Thursday, 10 November 2016

New role, new school. new GCSE....

It has been a long time since my last blog post. This September, I moved schools and became Head of Geography. It has been a whirlwind but one that I have loved. My colleagues have been warm, supportive and always greet me with a smile in the corridor.

On the days that have been difficult, as the students test the boundaries with me as a new member of staff, I have been grateful for my every growing support network of teacher friends. As much as my husband understands my job, the support of my teacher friends has been invaluable, particularly in a new role as a middle leader where you can find yourself stuck between SLT and your department.

There have been challenges. I have joined a department who did not have a head last year so understandably some things were left by the wayside. We spent the summer holidays clearing out resources from 20-30 years ago. We are starting a new GCSE specification with only two teachers planning the lessons and at the same time updating each KS3 scheme of work. Oh, and most of my department have other responsibilities so are not always around for meetings.

But I have relished the opportunity to tackle these challenges and love my job. My department have been so open to change and have been up for the challenge too. It helps too that the students have been receptive to the new schemes of work.

We are working on new KS3 sows that include lessons on the migration crisis in Syria, climate change and international development. Lessons that have become all the more poignant and important this week. The students are full of questions and opinions that should be explored in geography lessons. This week alone I have been bombarded with questions about the election and the impact on the UK and our future.

So I will try not to leave it too long before I share some more ideas but bear with me as I settle into my new role!

Sunday, 24 January 2016


Trying to motivate Year 11 students to revise for their mocks can be challenging.
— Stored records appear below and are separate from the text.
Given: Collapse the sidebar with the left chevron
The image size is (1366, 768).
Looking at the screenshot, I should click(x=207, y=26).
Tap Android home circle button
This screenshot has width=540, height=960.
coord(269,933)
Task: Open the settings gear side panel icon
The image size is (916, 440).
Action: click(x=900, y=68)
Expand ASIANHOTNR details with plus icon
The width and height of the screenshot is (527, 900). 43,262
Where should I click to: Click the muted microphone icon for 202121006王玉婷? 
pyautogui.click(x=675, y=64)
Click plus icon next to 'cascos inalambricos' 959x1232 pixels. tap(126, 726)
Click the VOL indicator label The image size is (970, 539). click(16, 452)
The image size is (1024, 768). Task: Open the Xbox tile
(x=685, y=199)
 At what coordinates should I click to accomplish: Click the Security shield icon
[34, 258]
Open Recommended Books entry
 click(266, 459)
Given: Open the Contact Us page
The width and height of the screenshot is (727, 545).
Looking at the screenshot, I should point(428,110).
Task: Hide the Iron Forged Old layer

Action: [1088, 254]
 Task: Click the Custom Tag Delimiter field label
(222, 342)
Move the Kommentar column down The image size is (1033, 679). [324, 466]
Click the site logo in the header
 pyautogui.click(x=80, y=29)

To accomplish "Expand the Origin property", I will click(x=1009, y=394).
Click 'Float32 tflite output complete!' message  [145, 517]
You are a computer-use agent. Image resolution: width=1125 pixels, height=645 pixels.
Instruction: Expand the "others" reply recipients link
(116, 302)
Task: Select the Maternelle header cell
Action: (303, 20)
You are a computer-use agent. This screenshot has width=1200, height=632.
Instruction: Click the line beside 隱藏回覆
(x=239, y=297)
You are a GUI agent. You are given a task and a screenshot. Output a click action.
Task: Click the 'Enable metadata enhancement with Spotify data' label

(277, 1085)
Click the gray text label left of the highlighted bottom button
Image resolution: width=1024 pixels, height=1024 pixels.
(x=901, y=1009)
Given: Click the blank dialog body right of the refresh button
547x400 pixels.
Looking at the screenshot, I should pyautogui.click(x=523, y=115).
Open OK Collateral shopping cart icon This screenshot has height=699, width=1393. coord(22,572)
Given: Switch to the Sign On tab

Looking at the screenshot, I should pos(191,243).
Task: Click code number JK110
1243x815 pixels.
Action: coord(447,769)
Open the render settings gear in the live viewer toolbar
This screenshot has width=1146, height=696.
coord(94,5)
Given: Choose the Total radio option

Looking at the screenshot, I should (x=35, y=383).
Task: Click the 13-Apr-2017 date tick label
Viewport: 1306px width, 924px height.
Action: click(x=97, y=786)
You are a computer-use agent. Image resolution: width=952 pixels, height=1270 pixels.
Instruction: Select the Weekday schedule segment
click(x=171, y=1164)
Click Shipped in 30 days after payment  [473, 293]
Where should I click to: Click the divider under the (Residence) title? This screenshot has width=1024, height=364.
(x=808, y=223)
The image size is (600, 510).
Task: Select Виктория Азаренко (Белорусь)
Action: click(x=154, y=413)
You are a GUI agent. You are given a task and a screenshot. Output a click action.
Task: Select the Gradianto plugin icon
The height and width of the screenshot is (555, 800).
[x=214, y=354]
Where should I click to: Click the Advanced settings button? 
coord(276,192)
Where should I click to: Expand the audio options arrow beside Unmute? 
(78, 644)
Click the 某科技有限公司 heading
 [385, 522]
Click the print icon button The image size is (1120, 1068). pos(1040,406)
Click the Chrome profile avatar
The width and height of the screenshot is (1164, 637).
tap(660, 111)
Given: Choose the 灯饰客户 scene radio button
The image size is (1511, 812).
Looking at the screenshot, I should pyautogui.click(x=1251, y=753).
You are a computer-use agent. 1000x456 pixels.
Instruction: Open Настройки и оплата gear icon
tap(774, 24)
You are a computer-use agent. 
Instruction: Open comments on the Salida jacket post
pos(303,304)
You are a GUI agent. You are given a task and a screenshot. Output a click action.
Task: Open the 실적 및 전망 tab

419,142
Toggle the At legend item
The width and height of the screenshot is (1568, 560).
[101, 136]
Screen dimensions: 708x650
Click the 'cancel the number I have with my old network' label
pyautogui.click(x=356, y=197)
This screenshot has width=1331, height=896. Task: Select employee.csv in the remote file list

However, in the past few weeks my Year 11s have become increasingly engaged and competitive thanks to a website that a colleague introduced me to. Kahoot! is a website where you can create your own quizzes or use quizzes created by others. The students type '' into their web browsers and enter a code to join the quiz that you have chosen. You have the power to delete any inappropriate names as they join and at the end of the quiz you are able to download the results so that you can track their progress and highlight any areas for improvement.

To play the quiz a question appears and students are then given an allotted amount of time (usually 20 seconds) to choose the correct answer from 4 options. The quicker they respond, the more points they are given. After each question the students are shown their place on the leader board and the top 5 students are shown on the board.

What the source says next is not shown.